- Born: Maria Rita da França Sousa Ferro Levy Gomes 4 August 1953 (age 73) Portugal
- Education: University of Lisbon
- Occupation: Diplomat
- Years active: 40
- Awards: Prémio Femina de Honra, 2020

= Rita Ferro (diplomat) =

Portuguese diplomat (born 1953)

Maria Rita da França Sousa Ferro Levy Gomes (born 1953) is a Portuguese diplomat who has been Portugal's ambassador in Tunisia, Luxembourg and Morocco. At the beginning of 2020, she was appointed as the ambassador to the Community of Portuguese Language Countries.

==Career==
Maria Rita da França Sousa Ferro Levy Gomes was born on 4 August 1953. She has a degree in philosophy from the University of Lisbon.

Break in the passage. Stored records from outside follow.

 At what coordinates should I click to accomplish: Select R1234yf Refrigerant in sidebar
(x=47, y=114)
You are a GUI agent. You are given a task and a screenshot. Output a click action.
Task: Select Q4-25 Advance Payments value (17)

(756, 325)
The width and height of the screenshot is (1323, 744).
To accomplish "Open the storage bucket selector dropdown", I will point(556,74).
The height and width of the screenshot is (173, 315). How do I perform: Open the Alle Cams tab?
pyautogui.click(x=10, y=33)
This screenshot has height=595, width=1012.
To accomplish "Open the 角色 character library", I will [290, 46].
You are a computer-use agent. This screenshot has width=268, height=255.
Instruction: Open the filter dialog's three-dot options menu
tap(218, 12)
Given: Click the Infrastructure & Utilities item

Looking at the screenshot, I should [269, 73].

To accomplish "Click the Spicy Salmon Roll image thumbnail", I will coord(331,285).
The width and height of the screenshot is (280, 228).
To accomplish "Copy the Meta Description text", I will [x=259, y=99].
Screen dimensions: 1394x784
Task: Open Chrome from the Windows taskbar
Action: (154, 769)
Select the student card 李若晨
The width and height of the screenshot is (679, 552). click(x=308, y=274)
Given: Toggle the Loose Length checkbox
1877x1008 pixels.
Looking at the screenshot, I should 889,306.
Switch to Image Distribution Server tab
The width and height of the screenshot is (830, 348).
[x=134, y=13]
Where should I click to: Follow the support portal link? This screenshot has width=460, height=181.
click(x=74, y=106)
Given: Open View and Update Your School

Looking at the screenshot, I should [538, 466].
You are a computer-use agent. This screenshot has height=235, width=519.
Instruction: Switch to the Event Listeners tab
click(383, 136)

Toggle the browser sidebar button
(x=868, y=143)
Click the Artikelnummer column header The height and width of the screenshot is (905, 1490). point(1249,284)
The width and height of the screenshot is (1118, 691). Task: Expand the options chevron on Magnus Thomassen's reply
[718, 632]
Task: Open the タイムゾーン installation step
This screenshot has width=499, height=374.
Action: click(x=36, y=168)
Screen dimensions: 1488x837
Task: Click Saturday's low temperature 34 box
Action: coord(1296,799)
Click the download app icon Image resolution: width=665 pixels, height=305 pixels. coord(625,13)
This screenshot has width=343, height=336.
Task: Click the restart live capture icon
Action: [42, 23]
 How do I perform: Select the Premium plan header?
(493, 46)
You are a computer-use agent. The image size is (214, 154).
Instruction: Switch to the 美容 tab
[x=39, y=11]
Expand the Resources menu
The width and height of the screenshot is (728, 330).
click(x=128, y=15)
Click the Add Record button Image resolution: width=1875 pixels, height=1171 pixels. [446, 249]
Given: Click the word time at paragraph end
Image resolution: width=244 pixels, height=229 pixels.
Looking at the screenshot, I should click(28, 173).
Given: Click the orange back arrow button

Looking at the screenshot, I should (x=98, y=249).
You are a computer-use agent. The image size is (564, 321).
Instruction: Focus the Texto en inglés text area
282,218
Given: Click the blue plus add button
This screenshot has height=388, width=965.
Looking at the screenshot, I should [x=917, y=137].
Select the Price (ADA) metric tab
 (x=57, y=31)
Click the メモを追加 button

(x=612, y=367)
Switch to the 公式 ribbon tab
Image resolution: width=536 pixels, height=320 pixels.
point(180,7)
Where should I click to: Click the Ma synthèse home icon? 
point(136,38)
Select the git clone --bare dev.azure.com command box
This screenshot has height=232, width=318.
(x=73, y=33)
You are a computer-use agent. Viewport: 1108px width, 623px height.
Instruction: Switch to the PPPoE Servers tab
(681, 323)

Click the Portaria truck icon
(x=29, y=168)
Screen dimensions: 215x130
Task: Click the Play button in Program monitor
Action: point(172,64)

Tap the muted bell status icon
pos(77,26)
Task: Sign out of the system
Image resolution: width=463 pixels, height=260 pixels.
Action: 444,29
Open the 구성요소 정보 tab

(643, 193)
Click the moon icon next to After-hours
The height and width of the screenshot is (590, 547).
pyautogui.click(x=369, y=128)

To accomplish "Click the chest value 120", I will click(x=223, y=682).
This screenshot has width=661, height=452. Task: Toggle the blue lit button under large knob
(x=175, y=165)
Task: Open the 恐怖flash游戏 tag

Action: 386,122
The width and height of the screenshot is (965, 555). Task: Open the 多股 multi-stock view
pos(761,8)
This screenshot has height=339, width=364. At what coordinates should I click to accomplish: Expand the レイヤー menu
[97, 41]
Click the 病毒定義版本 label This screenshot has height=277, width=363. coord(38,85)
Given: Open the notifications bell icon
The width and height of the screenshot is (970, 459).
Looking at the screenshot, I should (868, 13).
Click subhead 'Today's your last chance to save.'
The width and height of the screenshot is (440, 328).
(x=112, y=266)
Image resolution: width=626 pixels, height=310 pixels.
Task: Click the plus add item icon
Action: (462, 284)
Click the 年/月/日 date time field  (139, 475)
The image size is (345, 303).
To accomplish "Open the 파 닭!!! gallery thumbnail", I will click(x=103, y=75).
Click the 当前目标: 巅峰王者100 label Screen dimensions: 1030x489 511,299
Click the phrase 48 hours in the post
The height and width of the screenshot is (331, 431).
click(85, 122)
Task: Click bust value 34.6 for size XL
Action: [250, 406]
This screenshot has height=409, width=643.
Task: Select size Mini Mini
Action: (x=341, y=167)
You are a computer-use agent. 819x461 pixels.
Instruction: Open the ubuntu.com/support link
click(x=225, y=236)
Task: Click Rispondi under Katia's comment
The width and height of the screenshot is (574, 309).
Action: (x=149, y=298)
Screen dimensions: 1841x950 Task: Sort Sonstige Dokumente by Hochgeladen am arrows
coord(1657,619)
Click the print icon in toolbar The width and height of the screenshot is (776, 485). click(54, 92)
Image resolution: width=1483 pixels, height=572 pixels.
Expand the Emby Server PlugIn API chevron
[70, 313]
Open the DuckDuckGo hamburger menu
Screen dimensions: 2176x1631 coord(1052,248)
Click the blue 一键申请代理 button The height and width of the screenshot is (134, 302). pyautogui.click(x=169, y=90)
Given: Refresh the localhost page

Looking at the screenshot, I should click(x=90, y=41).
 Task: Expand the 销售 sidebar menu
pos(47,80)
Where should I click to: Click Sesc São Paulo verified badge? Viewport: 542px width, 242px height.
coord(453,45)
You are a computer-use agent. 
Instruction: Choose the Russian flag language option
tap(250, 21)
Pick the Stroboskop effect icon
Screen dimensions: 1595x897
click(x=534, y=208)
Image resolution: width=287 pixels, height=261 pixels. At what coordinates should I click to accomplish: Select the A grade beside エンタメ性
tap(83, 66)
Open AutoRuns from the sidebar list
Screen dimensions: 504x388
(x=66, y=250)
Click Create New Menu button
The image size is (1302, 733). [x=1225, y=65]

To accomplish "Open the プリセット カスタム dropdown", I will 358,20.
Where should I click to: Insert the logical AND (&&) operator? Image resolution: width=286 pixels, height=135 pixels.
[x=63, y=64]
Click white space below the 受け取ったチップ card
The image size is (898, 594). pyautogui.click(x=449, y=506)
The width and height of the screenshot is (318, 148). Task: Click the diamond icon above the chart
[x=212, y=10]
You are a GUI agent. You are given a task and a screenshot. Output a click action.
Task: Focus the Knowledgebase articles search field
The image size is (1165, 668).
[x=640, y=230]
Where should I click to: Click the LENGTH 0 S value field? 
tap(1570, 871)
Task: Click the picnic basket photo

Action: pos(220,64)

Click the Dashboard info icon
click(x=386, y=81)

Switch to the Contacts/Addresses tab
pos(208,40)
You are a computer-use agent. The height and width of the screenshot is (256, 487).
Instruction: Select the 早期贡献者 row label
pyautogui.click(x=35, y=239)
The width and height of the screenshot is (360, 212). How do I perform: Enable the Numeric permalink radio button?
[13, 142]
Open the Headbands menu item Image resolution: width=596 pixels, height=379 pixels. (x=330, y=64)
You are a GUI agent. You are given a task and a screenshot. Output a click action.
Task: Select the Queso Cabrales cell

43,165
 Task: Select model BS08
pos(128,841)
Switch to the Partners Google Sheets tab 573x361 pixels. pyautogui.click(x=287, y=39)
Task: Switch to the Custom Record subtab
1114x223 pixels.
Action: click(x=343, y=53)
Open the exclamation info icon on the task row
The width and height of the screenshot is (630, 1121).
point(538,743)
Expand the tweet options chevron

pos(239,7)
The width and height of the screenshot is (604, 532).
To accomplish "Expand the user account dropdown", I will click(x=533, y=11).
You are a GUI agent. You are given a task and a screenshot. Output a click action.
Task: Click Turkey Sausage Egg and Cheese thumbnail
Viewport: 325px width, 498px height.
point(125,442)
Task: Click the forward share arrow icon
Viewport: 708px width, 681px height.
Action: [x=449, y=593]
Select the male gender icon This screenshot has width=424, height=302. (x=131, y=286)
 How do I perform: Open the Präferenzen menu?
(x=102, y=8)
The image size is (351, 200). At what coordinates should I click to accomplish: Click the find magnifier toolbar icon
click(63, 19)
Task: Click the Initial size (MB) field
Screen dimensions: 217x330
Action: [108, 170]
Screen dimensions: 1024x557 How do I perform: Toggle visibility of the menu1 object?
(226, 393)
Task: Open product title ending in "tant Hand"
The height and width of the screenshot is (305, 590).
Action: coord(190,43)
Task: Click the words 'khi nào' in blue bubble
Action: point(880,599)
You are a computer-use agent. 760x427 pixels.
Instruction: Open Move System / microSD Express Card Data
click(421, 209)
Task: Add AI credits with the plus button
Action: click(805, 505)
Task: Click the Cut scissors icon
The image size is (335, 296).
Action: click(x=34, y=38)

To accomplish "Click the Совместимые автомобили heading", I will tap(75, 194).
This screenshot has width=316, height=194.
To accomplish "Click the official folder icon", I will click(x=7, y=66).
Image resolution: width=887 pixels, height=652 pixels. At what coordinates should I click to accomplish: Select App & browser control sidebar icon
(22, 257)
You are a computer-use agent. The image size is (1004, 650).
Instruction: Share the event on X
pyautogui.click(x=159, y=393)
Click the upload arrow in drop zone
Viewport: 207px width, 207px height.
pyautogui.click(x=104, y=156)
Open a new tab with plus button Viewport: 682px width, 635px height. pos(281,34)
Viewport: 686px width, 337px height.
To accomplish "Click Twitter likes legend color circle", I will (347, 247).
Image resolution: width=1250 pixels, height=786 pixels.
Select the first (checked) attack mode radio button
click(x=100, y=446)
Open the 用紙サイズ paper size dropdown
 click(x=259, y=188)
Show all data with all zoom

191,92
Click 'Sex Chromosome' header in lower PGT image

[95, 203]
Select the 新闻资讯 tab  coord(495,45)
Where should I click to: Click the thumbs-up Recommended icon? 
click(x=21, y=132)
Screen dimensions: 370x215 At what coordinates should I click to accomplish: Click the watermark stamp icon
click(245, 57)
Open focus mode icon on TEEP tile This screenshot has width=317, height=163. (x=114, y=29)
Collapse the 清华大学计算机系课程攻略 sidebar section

After graduating, she taught philosophy at a high school before applying to join Portugal's Diplomatic Service in 1978. She held posts in Portuguese missions in Istanbul, Turkey and Bangkok, Thailand before becoming Consul-General in Madrid, Spain. Her first posting as an ambassador was to Tunis in 2007. In 2012, she was transferred to Luxembourg. Following a re-organization of ambassadorial positions, she ended her assignment in Luxembourg early and at the beginning of 2015 moved back to the Maghreb as ambassador to Morocco. Ferro is married and has two daughters.

In February 2020, she presented her credentials to the Executive Secretary of the Community of Portuguese Language Countries (CPLP). This is an international organization to promote cooperation amongst Lusophone countries, which is headquartered in Lisbon.

==Awards and honours==
- Ferro was awarded the 2020 Prémio Femina de Honra award. This is an annual award given since 2010 to distinguished Portuguese and Lusophone women. One Honour Award is given annually to the woman considered to have distinguished herself with merit at the professional, cultural and humanitarian level, for her knowledge of and relationship with other cultures in Portugal or abroad.